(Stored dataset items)
------------------------------------

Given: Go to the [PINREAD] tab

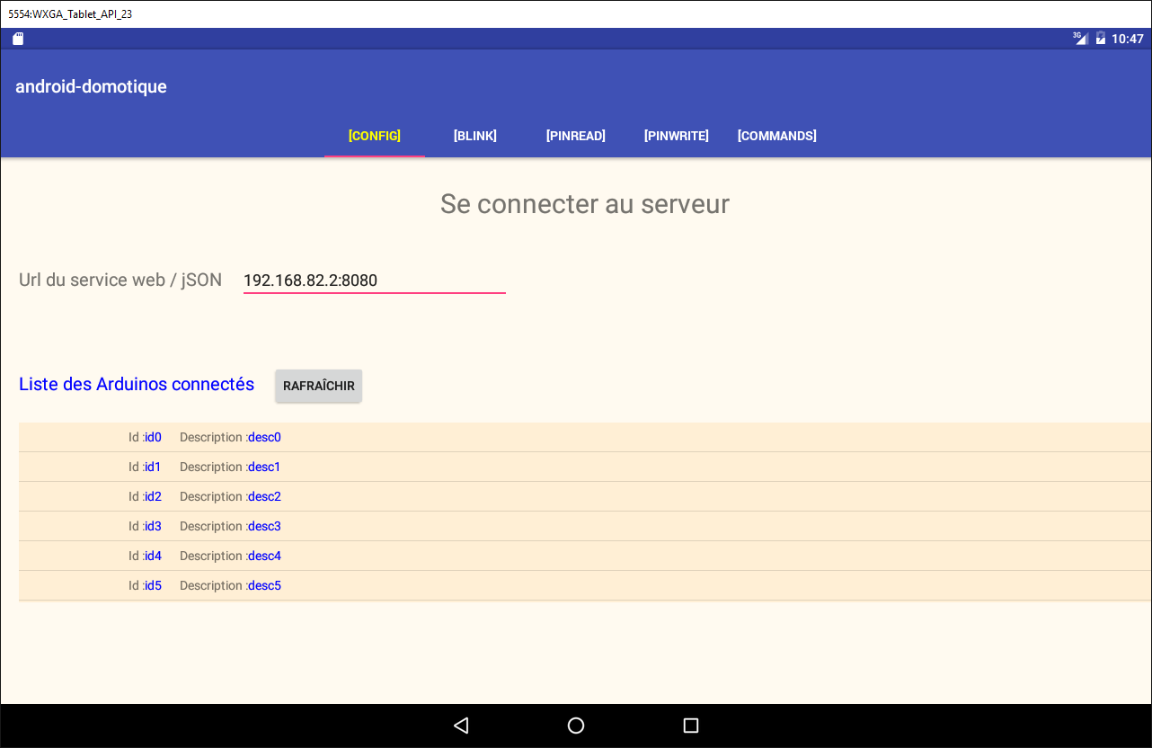Looking at the screenshot, I should point(576,136).
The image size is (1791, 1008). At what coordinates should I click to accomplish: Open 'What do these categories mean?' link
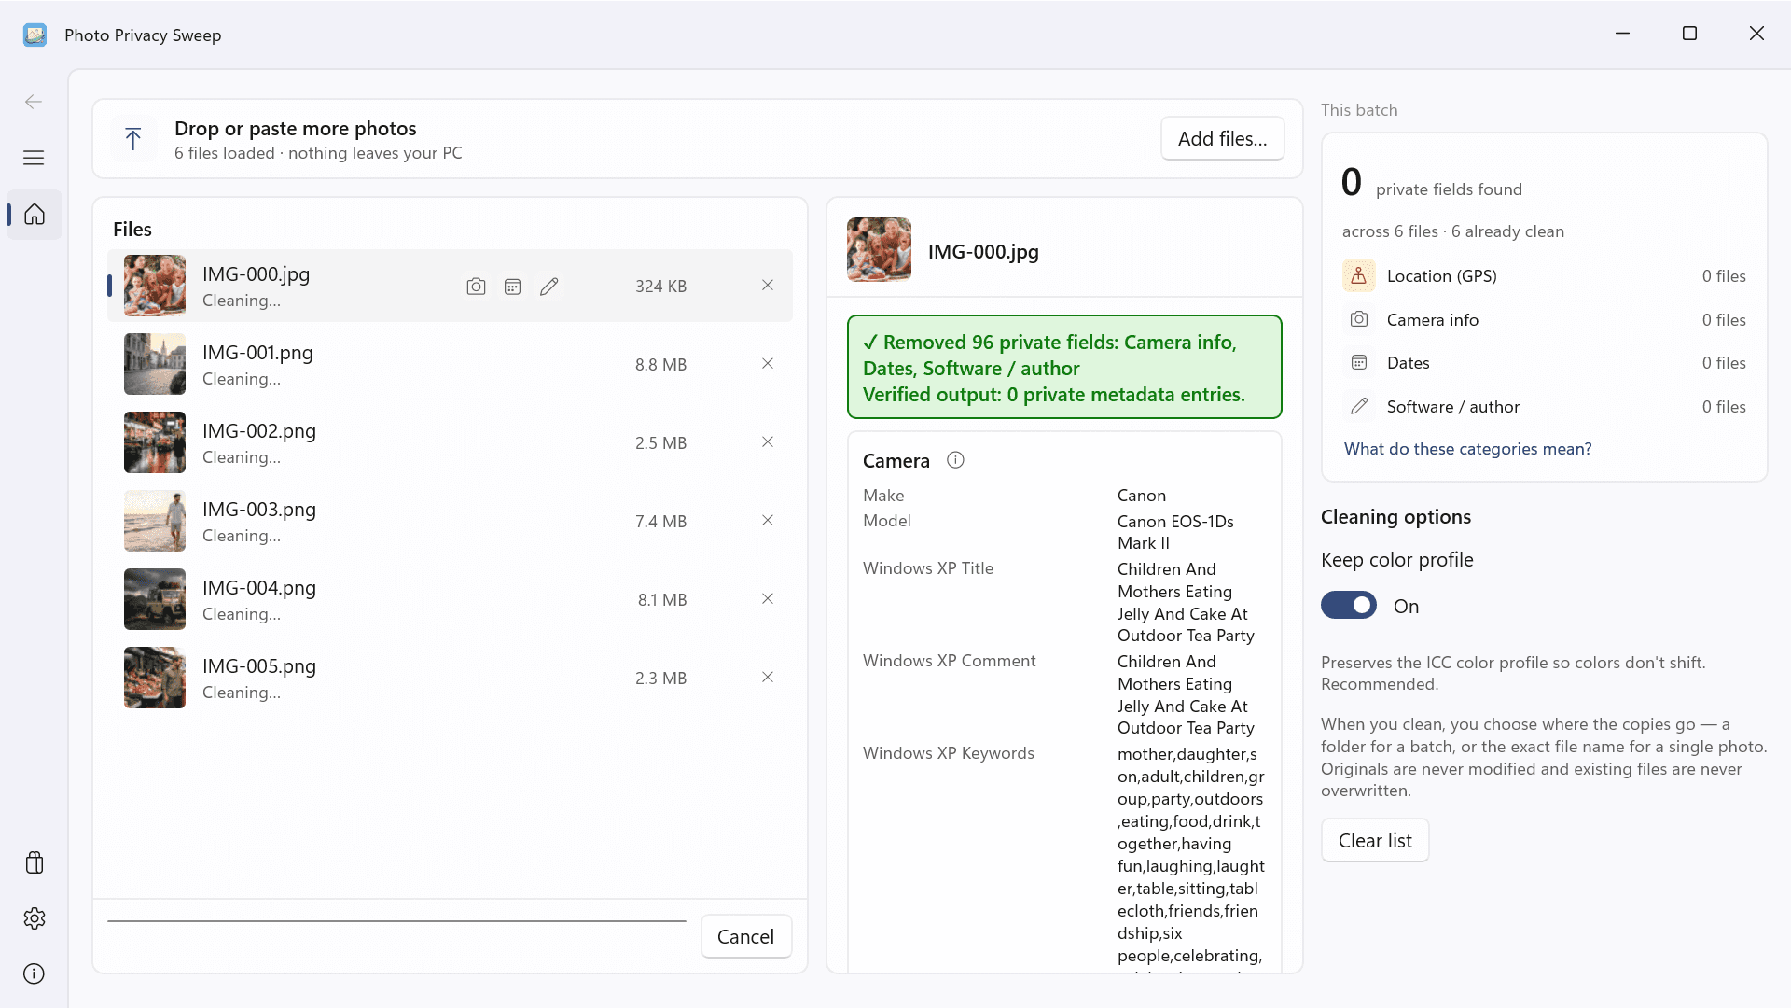(1467, 449)
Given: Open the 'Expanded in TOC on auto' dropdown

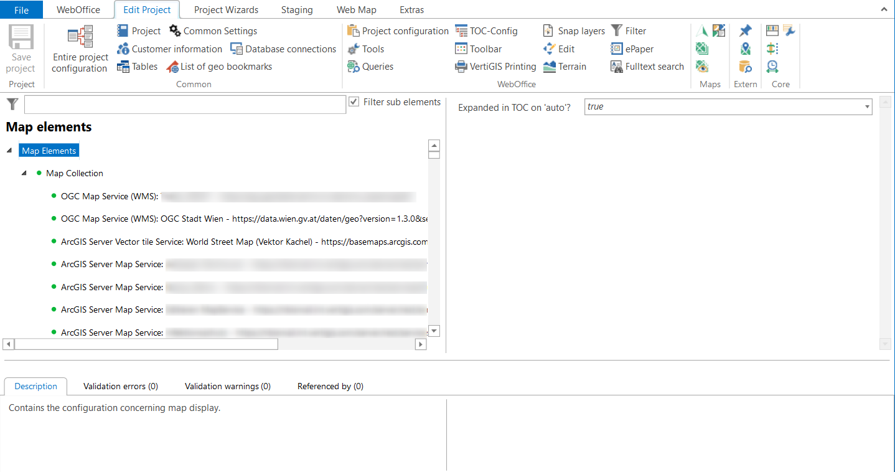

------------------------------------

[Exercise directions] From the line with "The image size" to the final line of the records, inclusive, set down the lines exactly and add nothing; leave every picture out.

[Solution to this task]
The image size is (1791, 1008). At what coordinates should I click to accomplish: Open 'What do these categories mean?' link
(1467, 449)
Given: Open the 'Expanded in TOC on auto' dropdown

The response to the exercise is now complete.